Published: Tue, 03rd April 2018 15:36:18 GMT
 

Korea traffic AID

"Europe’s diesel car owners, peering into the future clearly don’t like what they see. The likelihood of city bans, higher discriminatory taxation and the ticking time-bomb of plummeting residual values are just a few of diesel car owners’ current anxieties. Given the bleak future now universally painted for diesel cars in Europe, it comes as no surprise that spiralling numbers of Europe’s diesel car owners - given a good trade in or scrappage deal - are now dumping their diesel cars in droves. And who can blame them. 

In India, two months through the current year, the sales share going to diesels remains at 40 per cent. 

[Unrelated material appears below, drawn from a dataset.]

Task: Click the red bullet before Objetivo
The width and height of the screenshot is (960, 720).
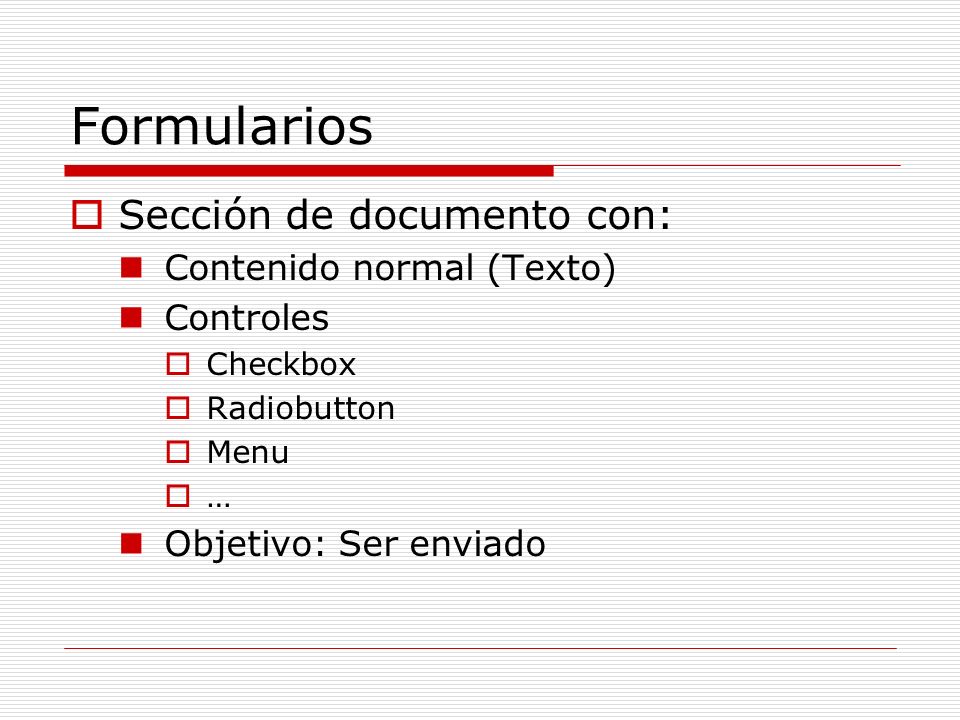Action: click(x=131, y=543)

That compares with 40 per cent during the whole of last year, but a higher 44 per cent during the previous year. 

Likewise, in South Korea there still appears to be no anti-diesel sentiment. 

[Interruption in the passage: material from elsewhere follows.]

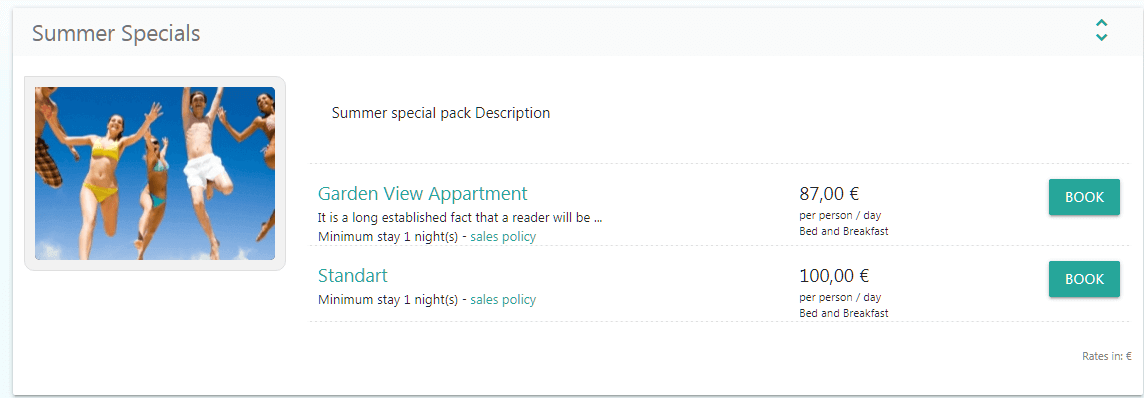Click Bed and Breakfast under 100,00 € price
The image size is (1144, 398).
(843, 313)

On the contrary, apart from one notable exception - Volkswagen-Audi - in South Korea little appears to have changed the popularity of diesel powered cars. 

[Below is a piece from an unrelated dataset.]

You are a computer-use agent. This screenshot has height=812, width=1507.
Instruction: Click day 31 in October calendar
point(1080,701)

Last year diesel powered cars were still responsible for 47 per cent of Korean car imports. 

Still more astonishing, BMW told AID that last year “nearly 50,000” of the 69,000 BMWs and Minis sold by the group in South Korea were diesels. 

Put into perspective, that’s 72 per cent of last year’s BMW-Mini sales in Korea. 

Last year, excluding all imports, diesels accounted for 45 per cent of domestic Korean Light-Vehicle sales. 

The sales share going to electric cars, by comparison reached just 0.85 per cent. 

Moreover, every second BMW sold in Japan today is diesel powered.

Are we missing a trick? 

For the past couple of years Europe’s new car buyers seemed like a rabbit mesmerised by the headlights of a speeding car. 

The steady and continuing drum-beat of the long-running anti-diesel campaign, now coming from virtually all directions, simply could not fail but instil lingering doubt in car buyers’ minds. 

The consequence, it seems to some market observers is the greatest and most significant loss of diesel market share seen in Western Europe for decades. 

Unless the lemming like rush over the cliff is stopped soon, likelihood is that in little more than a decade from now ultra CO2-efficient diesel-fuelled cars could have gone the same way as the dinosaurs, at least in Europe.